Extracted material START

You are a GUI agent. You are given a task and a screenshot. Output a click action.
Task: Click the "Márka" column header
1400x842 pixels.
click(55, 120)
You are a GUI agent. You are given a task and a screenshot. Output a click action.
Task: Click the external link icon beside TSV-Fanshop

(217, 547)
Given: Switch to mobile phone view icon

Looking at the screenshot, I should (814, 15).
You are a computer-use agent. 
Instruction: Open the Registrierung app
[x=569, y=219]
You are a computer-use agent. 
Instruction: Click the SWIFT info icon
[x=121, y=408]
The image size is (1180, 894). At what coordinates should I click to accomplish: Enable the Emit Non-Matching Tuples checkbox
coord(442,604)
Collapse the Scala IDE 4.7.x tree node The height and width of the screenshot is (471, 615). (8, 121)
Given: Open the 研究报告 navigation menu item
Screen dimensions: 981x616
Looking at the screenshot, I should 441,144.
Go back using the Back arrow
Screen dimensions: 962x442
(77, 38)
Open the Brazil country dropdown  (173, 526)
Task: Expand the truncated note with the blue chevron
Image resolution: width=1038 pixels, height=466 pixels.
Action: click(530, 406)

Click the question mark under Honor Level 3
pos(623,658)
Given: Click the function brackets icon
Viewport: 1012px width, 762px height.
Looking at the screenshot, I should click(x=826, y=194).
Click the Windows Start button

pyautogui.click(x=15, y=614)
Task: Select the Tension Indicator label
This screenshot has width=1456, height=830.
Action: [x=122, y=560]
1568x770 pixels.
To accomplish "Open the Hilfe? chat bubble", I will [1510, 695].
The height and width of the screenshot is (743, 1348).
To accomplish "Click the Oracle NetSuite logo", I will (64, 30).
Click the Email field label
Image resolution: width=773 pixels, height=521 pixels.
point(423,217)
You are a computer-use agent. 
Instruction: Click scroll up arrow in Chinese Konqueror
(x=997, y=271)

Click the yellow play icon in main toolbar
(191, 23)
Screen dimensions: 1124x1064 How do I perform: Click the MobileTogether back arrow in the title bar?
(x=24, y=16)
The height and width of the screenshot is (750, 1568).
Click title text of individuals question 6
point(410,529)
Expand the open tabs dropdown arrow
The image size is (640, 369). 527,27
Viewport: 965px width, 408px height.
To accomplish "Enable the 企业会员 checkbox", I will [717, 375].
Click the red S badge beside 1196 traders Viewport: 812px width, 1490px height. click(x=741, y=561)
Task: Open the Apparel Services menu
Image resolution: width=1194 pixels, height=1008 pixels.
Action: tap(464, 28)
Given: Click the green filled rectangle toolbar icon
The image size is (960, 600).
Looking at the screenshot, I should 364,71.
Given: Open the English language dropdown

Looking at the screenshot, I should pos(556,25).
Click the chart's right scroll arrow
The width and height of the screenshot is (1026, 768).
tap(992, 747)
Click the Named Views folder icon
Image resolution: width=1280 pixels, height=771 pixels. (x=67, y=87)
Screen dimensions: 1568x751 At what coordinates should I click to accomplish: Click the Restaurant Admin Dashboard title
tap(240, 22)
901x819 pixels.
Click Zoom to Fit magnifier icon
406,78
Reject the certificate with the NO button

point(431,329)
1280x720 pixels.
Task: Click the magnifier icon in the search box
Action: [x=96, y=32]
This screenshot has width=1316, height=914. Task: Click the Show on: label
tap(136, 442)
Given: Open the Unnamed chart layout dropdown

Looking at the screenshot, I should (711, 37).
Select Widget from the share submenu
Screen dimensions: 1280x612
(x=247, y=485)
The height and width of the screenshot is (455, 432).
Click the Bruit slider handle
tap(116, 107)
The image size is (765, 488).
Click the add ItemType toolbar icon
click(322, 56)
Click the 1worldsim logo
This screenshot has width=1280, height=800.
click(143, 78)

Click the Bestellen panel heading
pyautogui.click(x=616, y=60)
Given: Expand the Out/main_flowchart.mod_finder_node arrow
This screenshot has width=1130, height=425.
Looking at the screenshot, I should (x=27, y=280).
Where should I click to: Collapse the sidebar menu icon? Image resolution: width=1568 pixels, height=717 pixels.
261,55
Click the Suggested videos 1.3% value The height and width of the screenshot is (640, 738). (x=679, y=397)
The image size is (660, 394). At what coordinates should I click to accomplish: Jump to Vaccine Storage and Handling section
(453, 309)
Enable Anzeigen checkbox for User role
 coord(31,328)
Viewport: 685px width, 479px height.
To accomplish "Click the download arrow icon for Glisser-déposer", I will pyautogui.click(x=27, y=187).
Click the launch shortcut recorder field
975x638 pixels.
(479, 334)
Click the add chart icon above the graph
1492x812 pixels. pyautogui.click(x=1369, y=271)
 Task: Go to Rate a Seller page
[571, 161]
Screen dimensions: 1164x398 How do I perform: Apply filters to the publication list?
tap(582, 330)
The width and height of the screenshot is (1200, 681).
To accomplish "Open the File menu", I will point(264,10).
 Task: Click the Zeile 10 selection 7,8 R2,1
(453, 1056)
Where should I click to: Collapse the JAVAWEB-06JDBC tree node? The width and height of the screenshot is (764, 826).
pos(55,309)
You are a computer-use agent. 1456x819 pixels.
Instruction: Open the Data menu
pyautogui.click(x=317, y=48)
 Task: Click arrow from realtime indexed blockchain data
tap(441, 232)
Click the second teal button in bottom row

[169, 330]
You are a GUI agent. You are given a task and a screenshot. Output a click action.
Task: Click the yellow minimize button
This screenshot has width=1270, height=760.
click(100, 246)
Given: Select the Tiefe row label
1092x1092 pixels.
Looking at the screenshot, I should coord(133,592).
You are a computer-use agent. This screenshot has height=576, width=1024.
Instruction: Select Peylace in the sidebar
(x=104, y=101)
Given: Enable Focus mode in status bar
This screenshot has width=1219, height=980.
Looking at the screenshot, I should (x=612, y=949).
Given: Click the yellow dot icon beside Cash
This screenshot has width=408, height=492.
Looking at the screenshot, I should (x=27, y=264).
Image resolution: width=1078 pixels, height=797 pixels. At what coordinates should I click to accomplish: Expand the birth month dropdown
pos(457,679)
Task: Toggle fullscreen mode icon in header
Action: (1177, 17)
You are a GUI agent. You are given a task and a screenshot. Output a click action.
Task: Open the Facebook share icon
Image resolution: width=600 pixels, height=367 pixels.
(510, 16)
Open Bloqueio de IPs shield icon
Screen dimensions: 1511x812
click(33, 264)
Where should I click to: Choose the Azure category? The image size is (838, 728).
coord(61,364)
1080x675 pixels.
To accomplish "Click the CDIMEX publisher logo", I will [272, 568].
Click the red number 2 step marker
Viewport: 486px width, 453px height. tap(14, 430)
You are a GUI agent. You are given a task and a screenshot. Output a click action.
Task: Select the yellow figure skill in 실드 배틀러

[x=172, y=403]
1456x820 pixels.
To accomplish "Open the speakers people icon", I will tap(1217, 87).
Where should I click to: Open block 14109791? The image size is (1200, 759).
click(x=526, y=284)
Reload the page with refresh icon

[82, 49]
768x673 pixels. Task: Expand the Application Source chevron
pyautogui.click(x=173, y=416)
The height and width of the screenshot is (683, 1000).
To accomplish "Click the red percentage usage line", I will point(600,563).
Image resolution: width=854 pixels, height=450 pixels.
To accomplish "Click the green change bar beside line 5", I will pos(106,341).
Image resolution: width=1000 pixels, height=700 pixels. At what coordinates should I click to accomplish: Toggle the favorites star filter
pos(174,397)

Extracted material END

» What you are asked to do: Using the data above, transcribe the lines that run from the line with "Instruction: Open the Registrierung app" to the line with "The height and width of the screenshot is (743, 1348).", both ends kept, and output nothing else.

» Task response:
Instruction: Open the Registrierung app
[x=569, y=219]
You are a computer-use agent. 
Instruction: Click the SWIFT info icon
[x=121, y=408]
The image size is (1180, 894). At what coordinates should I click to accomplish: Enable the Emit Non-Matching Tuples checkbox
coord(442,604)
Collapse the Scala IDE 4.7.x tree node The height and width of the screenshot is (471, 615). (8, 121)
Given: Open the 研究报告 navigation menu item
Screen dimensions: 981x616
Looking at the screenshot, I should 441,144.
Go back using the Back arrow
Screen dimensions: 962x442
(77, 38)
Open the Brazil country dropdown  (173, 526)
Task: Expand the truncated note with the blue chevron
Image resolution: width=1038 pixels, height=466 pixels.
Action: click(530, 406)

Click the question mark under Honor Level 3
pos(623,658)
Given: Click the function brackets icon
Viewport: 1012px width, 762px height.
Looking at the screenshot, I should click(x=826, y=194).
Click the Windows Start button

pyautogui.click(x=15, y=614)
Task: Select the Tension Indicator label
This screenshot has width=1456, height=830.
Action: [x=122, y=560]
1568x770 pixels.
To accomplish "Open the Hilfe? chat bubble", I will [1510, 695].
The height and width of the screenshot is (743, 1348).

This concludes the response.